Making sequential consistency practical in titanium
Published Web Locationhttps://doi.org/10.1109/SC.2005.43
The memory consistency model in shared memory parallel programming controls the order in which memory operations performed by one thread may be observed by another. The most natural model for programmers is to have memory accesses appear to take effect in the order specified in the original program. Language designers have been reluctant to use this strong semantics, called sequential consistency, due to concerns over the performance of memory fence instructions and related mechanisms that guarantee order. In this paper, we provide evidence for the practicality of sequential consistency by showing that advanced compiler analysis techniques are sufficient to eliminate the need for most memory fences and enable high-level optimizations. Our analyses eliminated over 97% of the memory fences that were needed by a naïve implementation, accounting for 87 to 100% of the dynamically encountered fences in all but one benchmark. The impact of the memory model and analysis on runtime performance depends on the quality of the optimizations: more aggressive optimizations are likely to be invalidated by a strong memory consistency semantics.
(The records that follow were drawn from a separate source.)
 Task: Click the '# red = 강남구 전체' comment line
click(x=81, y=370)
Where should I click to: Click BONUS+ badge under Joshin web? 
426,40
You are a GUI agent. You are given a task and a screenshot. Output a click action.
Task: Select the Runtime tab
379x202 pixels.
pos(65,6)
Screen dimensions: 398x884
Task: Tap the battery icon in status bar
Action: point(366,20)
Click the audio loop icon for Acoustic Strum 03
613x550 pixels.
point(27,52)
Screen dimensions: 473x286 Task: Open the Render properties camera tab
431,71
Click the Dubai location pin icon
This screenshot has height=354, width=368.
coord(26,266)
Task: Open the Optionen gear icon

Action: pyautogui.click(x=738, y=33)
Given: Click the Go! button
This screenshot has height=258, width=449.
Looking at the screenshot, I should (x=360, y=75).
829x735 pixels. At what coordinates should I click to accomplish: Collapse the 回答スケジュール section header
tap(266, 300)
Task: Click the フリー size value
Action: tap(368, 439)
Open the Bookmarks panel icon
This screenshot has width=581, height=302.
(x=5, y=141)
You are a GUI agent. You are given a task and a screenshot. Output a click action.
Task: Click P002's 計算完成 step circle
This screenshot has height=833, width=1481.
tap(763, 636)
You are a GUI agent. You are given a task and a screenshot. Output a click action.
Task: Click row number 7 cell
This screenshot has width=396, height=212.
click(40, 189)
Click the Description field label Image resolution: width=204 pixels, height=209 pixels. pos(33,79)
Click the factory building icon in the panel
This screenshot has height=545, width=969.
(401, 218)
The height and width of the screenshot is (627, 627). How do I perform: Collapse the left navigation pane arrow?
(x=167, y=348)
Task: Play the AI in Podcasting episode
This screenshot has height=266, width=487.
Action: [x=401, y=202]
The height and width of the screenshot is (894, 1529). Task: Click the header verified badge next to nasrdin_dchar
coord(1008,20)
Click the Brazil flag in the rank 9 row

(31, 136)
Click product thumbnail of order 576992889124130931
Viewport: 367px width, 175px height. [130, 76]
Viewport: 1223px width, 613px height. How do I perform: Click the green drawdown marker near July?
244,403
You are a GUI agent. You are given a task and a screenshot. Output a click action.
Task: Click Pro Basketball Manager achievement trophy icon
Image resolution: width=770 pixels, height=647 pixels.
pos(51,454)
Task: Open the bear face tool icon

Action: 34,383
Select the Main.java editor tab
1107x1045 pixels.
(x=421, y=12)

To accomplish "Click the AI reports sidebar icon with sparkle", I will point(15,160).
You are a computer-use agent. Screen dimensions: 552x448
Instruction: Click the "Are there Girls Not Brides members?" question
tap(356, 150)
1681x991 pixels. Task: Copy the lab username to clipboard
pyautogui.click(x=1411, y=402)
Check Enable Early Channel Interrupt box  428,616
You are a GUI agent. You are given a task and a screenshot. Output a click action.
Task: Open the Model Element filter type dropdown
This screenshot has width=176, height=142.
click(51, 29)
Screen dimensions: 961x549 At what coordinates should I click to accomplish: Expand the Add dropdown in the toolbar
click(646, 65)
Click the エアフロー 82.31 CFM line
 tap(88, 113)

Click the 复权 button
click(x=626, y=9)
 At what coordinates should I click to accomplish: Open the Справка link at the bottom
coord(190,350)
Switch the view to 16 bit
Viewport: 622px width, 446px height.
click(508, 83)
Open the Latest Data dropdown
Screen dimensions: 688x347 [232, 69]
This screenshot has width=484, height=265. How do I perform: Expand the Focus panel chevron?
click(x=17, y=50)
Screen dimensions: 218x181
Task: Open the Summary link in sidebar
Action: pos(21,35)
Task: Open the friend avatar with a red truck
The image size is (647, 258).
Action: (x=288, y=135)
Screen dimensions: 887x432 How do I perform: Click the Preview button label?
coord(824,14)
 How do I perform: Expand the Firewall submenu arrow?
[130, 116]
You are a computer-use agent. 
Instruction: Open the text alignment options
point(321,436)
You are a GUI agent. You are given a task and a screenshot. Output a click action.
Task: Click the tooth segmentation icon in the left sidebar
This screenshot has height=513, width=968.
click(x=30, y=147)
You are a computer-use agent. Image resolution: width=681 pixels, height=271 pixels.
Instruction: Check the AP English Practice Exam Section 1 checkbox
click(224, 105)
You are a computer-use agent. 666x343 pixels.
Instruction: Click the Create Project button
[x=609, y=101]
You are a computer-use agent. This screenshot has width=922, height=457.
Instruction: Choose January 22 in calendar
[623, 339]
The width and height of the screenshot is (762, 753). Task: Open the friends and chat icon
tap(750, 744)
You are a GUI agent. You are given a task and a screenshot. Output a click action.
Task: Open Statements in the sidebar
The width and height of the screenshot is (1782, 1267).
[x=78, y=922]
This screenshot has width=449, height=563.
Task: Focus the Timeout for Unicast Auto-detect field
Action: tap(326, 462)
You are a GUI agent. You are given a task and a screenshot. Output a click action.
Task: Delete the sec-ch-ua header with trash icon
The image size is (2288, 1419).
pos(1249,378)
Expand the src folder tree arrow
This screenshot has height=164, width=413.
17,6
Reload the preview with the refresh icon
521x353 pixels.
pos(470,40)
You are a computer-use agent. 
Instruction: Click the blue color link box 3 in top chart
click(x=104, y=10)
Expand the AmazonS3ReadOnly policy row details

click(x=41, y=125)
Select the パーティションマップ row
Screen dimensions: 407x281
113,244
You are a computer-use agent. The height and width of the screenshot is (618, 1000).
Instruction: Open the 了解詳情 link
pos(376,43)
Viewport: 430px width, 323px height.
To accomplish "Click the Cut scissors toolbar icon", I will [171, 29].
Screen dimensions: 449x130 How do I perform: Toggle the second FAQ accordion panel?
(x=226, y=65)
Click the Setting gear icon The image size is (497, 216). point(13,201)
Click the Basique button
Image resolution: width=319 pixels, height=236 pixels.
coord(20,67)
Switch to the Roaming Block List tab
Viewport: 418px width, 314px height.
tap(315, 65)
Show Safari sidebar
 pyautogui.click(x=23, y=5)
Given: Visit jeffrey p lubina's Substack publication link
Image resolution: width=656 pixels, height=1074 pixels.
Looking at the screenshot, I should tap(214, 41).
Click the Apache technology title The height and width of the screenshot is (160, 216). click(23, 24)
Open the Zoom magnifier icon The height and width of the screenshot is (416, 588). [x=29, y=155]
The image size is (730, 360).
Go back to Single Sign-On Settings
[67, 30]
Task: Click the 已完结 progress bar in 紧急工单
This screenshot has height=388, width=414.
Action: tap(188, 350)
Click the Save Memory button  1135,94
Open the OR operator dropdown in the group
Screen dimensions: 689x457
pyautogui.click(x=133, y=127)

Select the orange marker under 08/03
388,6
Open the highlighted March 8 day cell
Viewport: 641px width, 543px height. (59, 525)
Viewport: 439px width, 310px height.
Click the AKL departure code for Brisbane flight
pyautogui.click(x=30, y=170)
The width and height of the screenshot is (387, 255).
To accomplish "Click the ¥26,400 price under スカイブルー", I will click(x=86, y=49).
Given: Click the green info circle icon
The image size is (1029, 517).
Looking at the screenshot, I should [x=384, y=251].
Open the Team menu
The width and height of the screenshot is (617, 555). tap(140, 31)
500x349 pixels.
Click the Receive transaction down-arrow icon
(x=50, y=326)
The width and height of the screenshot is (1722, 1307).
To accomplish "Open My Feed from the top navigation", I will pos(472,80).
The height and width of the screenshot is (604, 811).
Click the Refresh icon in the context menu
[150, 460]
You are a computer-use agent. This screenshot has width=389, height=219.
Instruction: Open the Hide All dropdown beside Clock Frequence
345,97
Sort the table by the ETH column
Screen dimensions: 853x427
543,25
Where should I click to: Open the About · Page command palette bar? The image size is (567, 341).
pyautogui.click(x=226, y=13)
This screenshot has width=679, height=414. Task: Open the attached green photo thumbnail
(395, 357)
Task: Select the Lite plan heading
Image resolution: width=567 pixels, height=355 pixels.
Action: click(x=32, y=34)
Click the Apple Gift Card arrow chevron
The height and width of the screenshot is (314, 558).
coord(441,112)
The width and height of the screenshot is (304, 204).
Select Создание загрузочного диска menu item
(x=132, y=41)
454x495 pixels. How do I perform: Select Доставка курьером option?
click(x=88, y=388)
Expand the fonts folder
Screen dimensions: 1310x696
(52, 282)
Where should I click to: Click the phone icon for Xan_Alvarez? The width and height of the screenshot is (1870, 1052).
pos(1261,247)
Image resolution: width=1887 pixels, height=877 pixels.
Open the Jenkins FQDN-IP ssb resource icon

We consider two specific optimizations-pipelining of bulk memory copies and communication aggregation and scheduling for irregular accesses-and show that our most aggressive analysis is able to obtain the same performance as the relaxed model when applied to two linear algebra kernels. While additional work on parallel optimizations and analyses is needed, we believe these results provide important evidence on the viability of using a simple memory consistency model without sacrificing performance.